Ninian menambahkan, “Ukuran dan tingkat kesulitannya termasuk Peringkat B, tetapi tingkat bahayanya termasuk Peringkat A- karena kondisi lingkungan, kan?”
“Tidak. Saya akan menjelaskan bagian itu,” kata Frances, mengalihkan perhatian semua orang kembali kepadanya sambil melihat dokumen di tangannya.
“Informasi dari Bermuda menyatakan bahwa Gurita Iblis dapat menembakkan gelombang kejut terus-menerus, tetapi itu tidak akurat. Gelombang yang ditembakkannya sebenarnya adalah gelombang mental, bukan gelombang kejut fisik.”
Perbedaan antara gelombang kejut dan gelombang mental sangat signifikan. Mereka yang familiar dengan hal itu menjadi muram. Tidak seperti gelombang kejut, yang dapat ditangkis secara fisik, gelombang mental membutuhkan artefak atau tindakan pertahanan khusus untuk melawannya. Pilihan terbaik adalah bertahan dengan kekuatan mental semata atau menghilangkan ancaman sebelum gelombang tersebut diluncurkan.
Para praktisi bela diri murni seperti Galano, Ninian, dan Marianne sangat rentan; bahkan Esther, yang telah mulai mengendalikan energi mental melalui Metode Kultivasi Qingming, belum mampu bertahan melawan serangan mental.
“Oleh karena itu, satu-satunya orang yang dapat menjelajahi Jurang Gurita Iblis adalah Jack Russell, Vivian, dan Leonard. Seorang Archmage dan seorang spiritualis tingkat tinggi seharusnya kebal terhadap gelombang mental Gurita Iblis.”
“Tunggu, apakah itu berarti Leonard juga akan ikut?”
Itu adalah pertanyaan yang wajar, tetapi Galano tersentak ketika semua orang menatapnya, seolah ingin bertanya apa yang sedang dipikirkannya.
“Hah, kau pikir gelombang mental akan memengaruhi Leonard?” jawab Frances.
Setelah memikirkannya lagi, Galano tidak membalas.

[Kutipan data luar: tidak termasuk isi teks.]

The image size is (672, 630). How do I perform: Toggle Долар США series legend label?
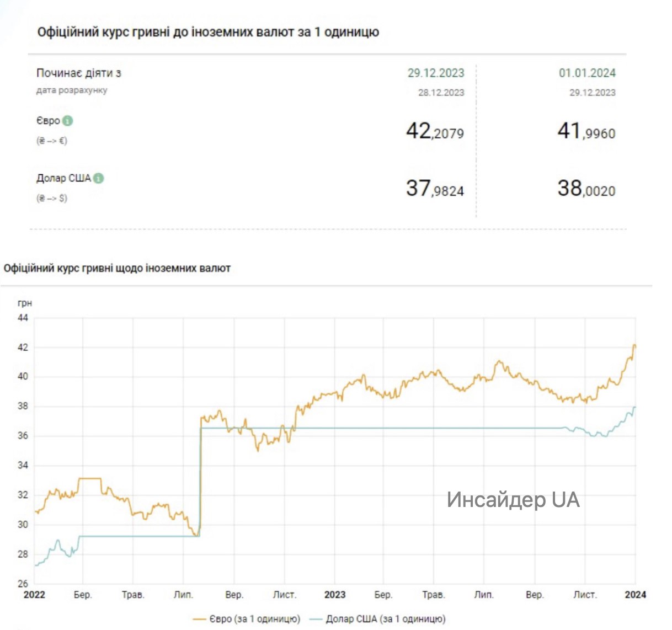pyautogui.click(x=378, y=619)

Lagipula, akal sehat tidak mungkin berlaku untuk seorang anak laki-laki yang hampir bisa membunuh monster Tingkat Iblis Kekacauan dalam satu serangan dan sendirian menghancurkan Penjaga Celah.
Begitu saja, susunan tim Aquamarine untuk ekspedisi Rift kedua mereka telah ditentukan.